The healthcare industry workforce has experienced its fair share of trials over the past five years. Across the United States and around the world, countless healthcare professionals are still recovering from the significant stresses imposed by the COVID-19 pandemic. And that’s only one facet of the large-scale increases in stress and difficulty that have plagued our healthcare workers in recent years. From increased regulatory pressures to poor working conditions to widespread burnout, nurses are leaving their careers in droves.
If you are an HR professional in a healthcare organization, this leaves you with a tough responsibility: reducing the turnover rates amongst your nursing teams. How do you manage to combat such significant, industry-wide problems? Thankfully, there are a number of strategies you can employ to reduce nursing turnover rates within your organization and help your nurses thrive in their roles. Here are some of the best ways to retain your nurses.
Protect Your Nurses Against Workplace Burnout
Though “burnout” is a buzzword commonly encountered in today’s corporate keynotes and workplace infographics, burnout is a relatively misunderstood concept. Burnout can be caused by a variety of factors. These can include demanding workloads, working overtime, inadequate compensation, poor management, insufficient congruence between organizational vision and individual responsibilities, negative workplace culture, or unsafe working conditions.
Burnout rates are high in the healthcare industry when compared to other economic sectors and are especially high for nurses. This is often because the average working conditions healthcare professionals experience often include unsustainable levels of stress and emotional difficulties, high demands, long hours, and unhealthy workplace cultures. These problems have caused countless nurses to leave their careers prematurely. Burnout can be a significant reason for your nursing turnover.
To combat burnout in your organization, it’s important to take an objective look at how your organization sizes up against the list of burnout causes above. Don’t just take your own perspective into account when performing this analysis. Ask your workforce about their experiences. Remember — when engaging with burnout and your nurses’ evaluations, perception is reality.
Create a Culture of Decision-Making Best Practice
One significant component of management that influences how employees regard their workplace is the way an organization makes decisions. Decision-making affects hiring and firing, policy, procedures, team formation and management, crisis reactions, strategy, long-term planning, workplace conditions, and just about every other aspect of the professional healthcare environment. Though evidence-based healthcare decision making is a vital part of healthcare provision, sound decision-making frameworks can often be abandoned when internal decisions about staffing, discipline, scheduling, team dynamics, and more are made within an organization.
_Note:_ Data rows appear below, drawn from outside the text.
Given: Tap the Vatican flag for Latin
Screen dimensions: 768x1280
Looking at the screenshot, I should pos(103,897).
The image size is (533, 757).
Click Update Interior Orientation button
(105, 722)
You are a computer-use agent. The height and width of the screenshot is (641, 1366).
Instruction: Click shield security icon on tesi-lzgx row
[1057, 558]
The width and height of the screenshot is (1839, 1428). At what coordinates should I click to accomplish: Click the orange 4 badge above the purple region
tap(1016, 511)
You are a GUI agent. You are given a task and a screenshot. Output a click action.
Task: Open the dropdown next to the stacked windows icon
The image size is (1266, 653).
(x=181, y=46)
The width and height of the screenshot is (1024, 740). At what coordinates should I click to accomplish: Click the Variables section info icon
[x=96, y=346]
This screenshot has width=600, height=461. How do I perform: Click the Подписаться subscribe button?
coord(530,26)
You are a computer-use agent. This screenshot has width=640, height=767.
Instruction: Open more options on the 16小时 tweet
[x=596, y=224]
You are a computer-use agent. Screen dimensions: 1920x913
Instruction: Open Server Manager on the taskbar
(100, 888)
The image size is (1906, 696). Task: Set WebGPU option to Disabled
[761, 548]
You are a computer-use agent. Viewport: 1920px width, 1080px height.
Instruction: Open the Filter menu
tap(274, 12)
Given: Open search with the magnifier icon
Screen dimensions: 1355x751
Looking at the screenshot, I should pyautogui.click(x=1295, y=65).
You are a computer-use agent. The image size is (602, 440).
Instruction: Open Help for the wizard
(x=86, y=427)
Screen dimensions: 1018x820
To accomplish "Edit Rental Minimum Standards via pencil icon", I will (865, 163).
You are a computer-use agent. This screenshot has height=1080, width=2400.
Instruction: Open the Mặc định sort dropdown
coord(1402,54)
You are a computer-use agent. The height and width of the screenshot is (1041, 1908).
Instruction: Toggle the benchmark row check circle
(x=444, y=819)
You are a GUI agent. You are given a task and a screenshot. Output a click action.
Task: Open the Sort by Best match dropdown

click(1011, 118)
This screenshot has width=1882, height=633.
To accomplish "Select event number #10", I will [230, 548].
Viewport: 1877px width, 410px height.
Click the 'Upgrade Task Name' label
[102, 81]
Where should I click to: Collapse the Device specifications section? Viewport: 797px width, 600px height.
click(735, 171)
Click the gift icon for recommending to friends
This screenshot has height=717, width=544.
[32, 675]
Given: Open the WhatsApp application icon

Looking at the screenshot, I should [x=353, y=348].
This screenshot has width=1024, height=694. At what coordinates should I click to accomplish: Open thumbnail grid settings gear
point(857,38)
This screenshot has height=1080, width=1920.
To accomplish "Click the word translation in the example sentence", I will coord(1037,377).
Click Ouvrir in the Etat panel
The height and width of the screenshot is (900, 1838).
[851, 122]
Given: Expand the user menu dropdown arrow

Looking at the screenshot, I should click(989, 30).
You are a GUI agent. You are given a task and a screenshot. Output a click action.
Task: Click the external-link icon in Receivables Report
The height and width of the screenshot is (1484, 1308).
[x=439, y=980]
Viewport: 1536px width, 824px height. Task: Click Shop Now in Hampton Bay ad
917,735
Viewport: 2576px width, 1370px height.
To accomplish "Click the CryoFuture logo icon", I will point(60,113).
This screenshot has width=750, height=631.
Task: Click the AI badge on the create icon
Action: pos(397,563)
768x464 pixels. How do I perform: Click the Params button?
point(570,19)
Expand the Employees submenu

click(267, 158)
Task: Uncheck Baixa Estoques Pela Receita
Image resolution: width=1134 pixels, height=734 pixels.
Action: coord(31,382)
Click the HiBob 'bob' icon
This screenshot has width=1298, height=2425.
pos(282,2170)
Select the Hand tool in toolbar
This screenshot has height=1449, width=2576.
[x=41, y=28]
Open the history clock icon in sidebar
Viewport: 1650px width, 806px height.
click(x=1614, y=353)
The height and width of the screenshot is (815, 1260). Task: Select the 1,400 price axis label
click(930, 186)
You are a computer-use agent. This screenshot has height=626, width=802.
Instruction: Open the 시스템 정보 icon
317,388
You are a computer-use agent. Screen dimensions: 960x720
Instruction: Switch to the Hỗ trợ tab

A history of poor decision-making within a workplace can be one of the biggest contributors to poor culture and burnout amongst nurses. Have you received reports or complaints from your nurses about dictatorial physicians or nurse managers? Have you witnessed inconsistent actions being applied without a clear policy or guideline to make sure your staff members aren’t unfairly treated? Making sure that your organization has strong evidence-based decision-making frameworks in place when it comes to internal operations and staffing protocol can be an effective deterrent to nurse strife, frustration, and burnout.
Advocate for Fair Compensation for Your Nurses
Maintaining compensation structures in a way that satisfies everyone is one of the toughest elements of professional management and policy. However, being fairly compensated is one of the best deterrents to turnover caused by becoming dissatisfied and burnt out on the job. If your role allows you to have any influence over compensation packages and handling, it is important to recognize that making sure your employees are being fairly compensated has a huge effect on turnover rates.
For a variety of reasons, and often because many nurses are unionized, you may not have much say over compensation figures for your nursing staff. However, you can still play a proactive role in helping your nurses navigate their compensation structures.
The simplest way to have a positive influence on your nurses in this area is simply to listen to them and their feelings about their compensation. Even if you don’t have the power to change their pay, you have an ear to listen. Sometimes a sympathetic ear is the only thing someone needs to help improve their perception of the situation and diffuse some of their frustration.
Recognize That Different Approaches May Be Required for Different Nurses
Too often, HR professionals mistakenly assume that they should take a one-size-fits-all approach to working with employees in their organizations. This might cause them to respond the same way to similar circumstances or needs experienced by different individuals on their staff. However, this is an inferior approach for a few reasons. One of the most important of these reasons is this: People develop in different ways and at different rates.
There are a number of psychological and social models available to professionals today that help define this reality and characterize the various stages of human development. Various factors that exist both inside and outside of an individual’s control dictates how he or she progresses through these stages. Trauma can inhibit individuals from advancing into higher levels of development. A lack of role models or growth opportunities can also slow an individual’s journey through these stages.
In order to help interact with each of your nurses in ways appropriate for their personal development stage, it’s important to understand how development stages work and how to identify signs that indicate where an individual nurse might be on that scale. Developmental frameworks can offer important insights about how to cater your approaches, your language, and your interactions to best match what each nurse on your staff needs.
As you support and manage your nursing staff, remember that they are under immense and often prolonged pressure. They withstand difficult working conditions and perform important, demanding work. As you create more sustainable working conditions for your nurses, you and your organization will benefit from reduced turnover and stronger nurse retention.